What is needed: Write out, unaltered, each line from the top of the records below down to the line where "Map & Directory (54, 2010)" appears, that line included.

Records supplied:

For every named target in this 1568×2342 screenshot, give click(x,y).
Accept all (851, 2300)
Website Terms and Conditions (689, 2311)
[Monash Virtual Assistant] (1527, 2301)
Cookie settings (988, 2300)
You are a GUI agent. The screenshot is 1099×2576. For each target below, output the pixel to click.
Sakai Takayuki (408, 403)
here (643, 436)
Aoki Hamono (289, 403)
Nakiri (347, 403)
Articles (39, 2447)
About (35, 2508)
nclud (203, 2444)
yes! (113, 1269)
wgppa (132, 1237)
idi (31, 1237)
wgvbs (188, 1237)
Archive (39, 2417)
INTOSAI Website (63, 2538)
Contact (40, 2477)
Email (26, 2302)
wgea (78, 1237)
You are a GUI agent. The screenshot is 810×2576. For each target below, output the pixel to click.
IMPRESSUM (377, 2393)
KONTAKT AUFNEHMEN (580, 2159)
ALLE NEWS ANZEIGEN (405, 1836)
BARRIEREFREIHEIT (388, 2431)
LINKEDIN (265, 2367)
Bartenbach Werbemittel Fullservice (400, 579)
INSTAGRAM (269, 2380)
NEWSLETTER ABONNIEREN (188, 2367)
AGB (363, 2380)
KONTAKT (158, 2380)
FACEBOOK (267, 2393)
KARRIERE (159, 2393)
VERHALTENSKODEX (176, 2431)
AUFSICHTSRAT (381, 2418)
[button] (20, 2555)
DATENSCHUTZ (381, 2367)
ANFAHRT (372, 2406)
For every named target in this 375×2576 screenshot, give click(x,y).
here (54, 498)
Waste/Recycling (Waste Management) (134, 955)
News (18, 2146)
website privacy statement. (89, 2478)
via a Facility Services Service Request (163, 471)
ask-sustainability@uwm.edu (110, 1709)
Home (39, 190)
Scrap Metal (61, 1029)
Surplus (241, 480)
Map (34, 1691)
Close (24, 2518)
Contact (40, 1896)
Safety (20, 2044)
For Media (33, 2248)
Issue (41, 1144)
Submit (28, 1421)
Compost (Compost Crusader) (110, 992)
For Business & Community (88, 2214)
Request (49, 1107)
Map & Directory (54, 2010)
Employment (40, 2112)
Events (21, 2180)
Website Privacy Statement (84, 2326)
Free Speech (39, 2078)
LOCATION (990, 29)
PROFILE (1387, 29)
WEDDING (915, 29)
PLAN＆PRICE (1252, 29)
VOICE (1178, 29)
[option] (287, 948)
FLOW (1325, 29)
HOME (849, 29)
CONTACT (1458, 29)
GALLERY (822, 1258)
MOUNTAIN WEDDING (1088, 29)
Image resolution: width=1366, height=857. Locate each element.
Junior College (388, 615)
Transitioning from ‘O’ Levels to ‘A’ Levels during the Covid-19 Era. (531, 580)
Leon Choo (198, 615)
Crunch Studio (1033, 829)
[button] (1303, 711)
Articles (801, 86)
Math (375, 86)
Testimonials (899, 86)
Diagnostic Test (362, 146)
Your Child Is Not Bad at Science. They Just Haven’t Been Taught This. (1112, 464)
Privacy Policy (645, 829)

Exercise output:
For every named target in this 1568×2342 screenshot, give click(x,y).
Accept all (851, 2300)
Website Terms and Conditions (689, 2311)
[Monash Virtual Assistant] (1527, 2301)
Cookie settings (988, 2300)
You are a GUI agent. The screenshot is 1099×2576. For each target below, output the pixel to click.
Sakai Takayuki (408, 403)
here (643, 436)
Aoki Hamono (289, 403)
Nakiri (347, 403)
Articles (39, 2447)
About (35, 2508)
nclud (203, 2444)
yes! (113, 1269)
wgppa (132, 1237)
idi (31, 1237)
wgvbs (188, 1237)
Archive (39, 2417)
INTOSAI Website (63, 2538)
Contact (40, 2477)
Email (26, 2302)
wgea (78, 1237)
You are a GUI agent. The screenshot is 810×2576. For each target below, output the pixel to click.
IMPRESSUM (377, 2393)
KONTAKT AUFNEHMEN (580, 2159)
ALLE NEWS ANZEIGEN (405, 1836)
BARRIEREFREIHEIT (388, 2431)
LINKEDIN (265, 2367)
Bartenbach Werbemittel Fullservice (400, 579)
INSTAGRAM (269, 2380)
NEWSLETTER ABONNIEREN (188, 2367)
AGB (363, 2380)
KONTAKT (158, 2380)
FACEBOOK (267, 2393)
KARRIERE (159, 2393)
VERHALTENSKODEX (176, 2431)
AUFSICHTSRAT (381, 2418)
[button] (20, 2555)
DATENSCHUTZ (381, 2367)
ANFAHRT (372, 2406)
For every named target in this 375×2576 screenshot, give click(x,y).
here (54, 498)
Waste/Recycling (Waste Management) (134, 955)
News (18, 2146)
website privacy statement. (89, 2478)
via a Facility Services Service Request (163, 471)
ask-sustainability@uwm.edu (110, 1709)
Home (39, 190)
Scrap Metal (61, 1029)
Surplus (241, 480)
Map (34, 1691)
Close (24, 2518)
Contact (40, 1896)
Safety (20, 2044)
For Media (33, 2248)
Issue (41, 1144)
Submit (28, 1421)
Compost (Compost Crusader) (110, 992)
For Business & Community (88, 2214)
Request (49, 1107)
Map & Directory (54, 2010)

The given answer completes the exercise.